### 抜粋文:
『日本の美 その夢と祈り 』

 宗左近『日本の美 その夢と祈り 』日本経済新聞社2004年初版を読んだ。

《 日本の戦後半世紀の芸術は、いったい何を願っての営為であったのか。パリ芸術界での、 いや、ニューヨーク画壇での活躍? つまりは、日本文化の活動の目標に、ひたすら国際化を 願望したにすぎなかったのではなかったろうか。 》 「まえがき」

《 日本の芸術は、国際化ではなくて、宇宙化を願望しなければならない。 》 「まえがき」

《 冬の夕焼け、あれはまことに凄まじい。多色の輝きの天空の大氷原である。おのれを 八つ裂きにして宇宙が凍りついたのか、と思ってしまう。 》 25頁

 昨日の『レトリック感覚』の影響で、直喩だろう、誇張法だろう、と考えてしまう。 生半可な知識による判断はいかんいかん。

《 一目惚れを起こさせる事物を美しい、と言うのである。そして、二人以上にその一目惚れを 共有させる事物を芸術品、と言うのである。/ そのとき、その事物の出自や由緒は、関係ない だけではなく、逆に有害である。その事物の魅力を受けとるためには。 》 78頁

 私と同じような考えのひとがいた。ピカソの『アヴィニョンの娘たち』について。

### 提供資料:
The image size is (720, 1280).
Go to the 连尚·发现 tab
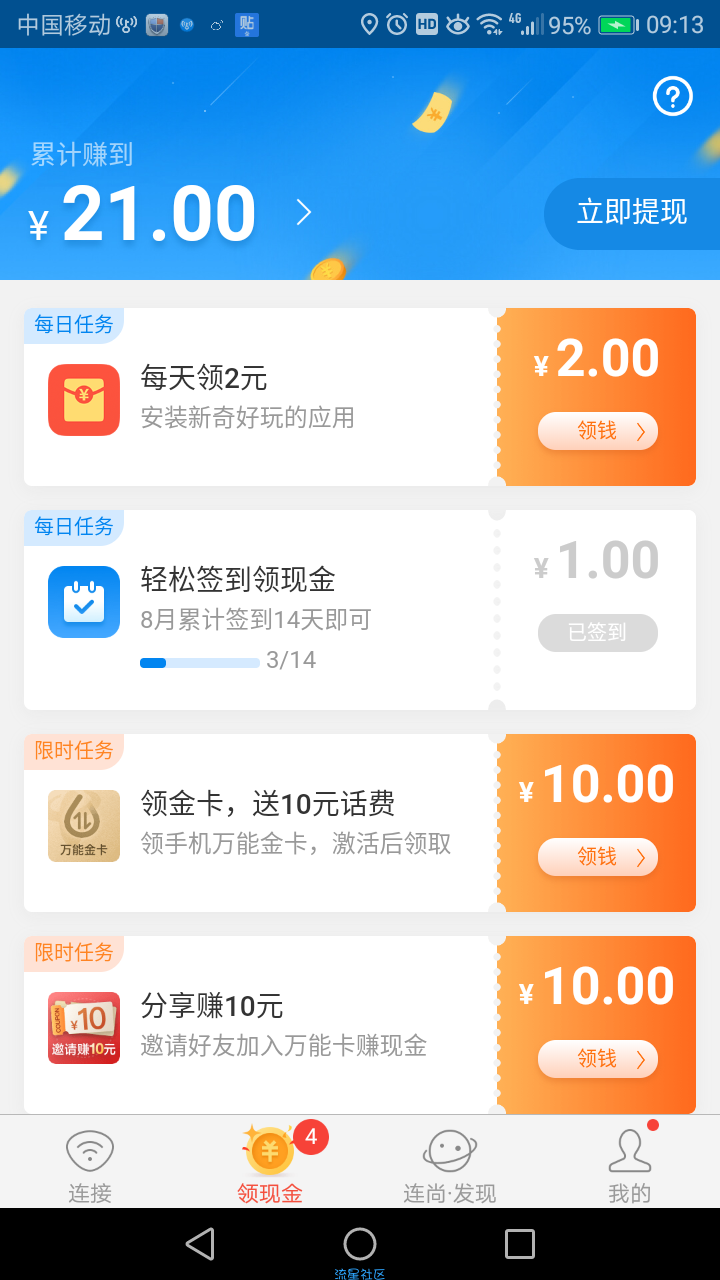450,1164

### 課題内容:
抜粋文のうち「宗左近『日本の美 その夢と祈り 』日本経済新聞社2004年初版を読んだ。」から「識による判断はいかんいかん。」までを、その両方を含めて一字も変えずに抜き出してください。 答えるときは抜粋文だけを手がかりにしてください。

### 解答:
宗左近『日本の美 その夢と祈り 』日本経済新聞社2004年初版を読んだ。

《 日本の戦後半世紀の芸術は、いったい何を願っての営為であったのか。パリ芸術界での、 いや、ニューヨーク画壇での活躍? つまりは、日本文化の活動の目標に、ひたすら国際化を 願望したにすぎなかったのではなかったろうか。 》 「まえがき」

《 日本の芸術は、国際化ではなくて、宇宙化を願望しなければならない。 》 「まえがき」

《 冬の夕焼け、あれはまことに凄まじい。多色の輝きの天空の大氷原である。おのれを 八つ裂きにして宇宙が凍りついたのか、と思ってしまう。 》 25頁

 昨日の『レトリック感覚』の影響で、直喩だろう、誇張法だろう、と考えてしまう。 生半可な知識による判断はいかんいかん。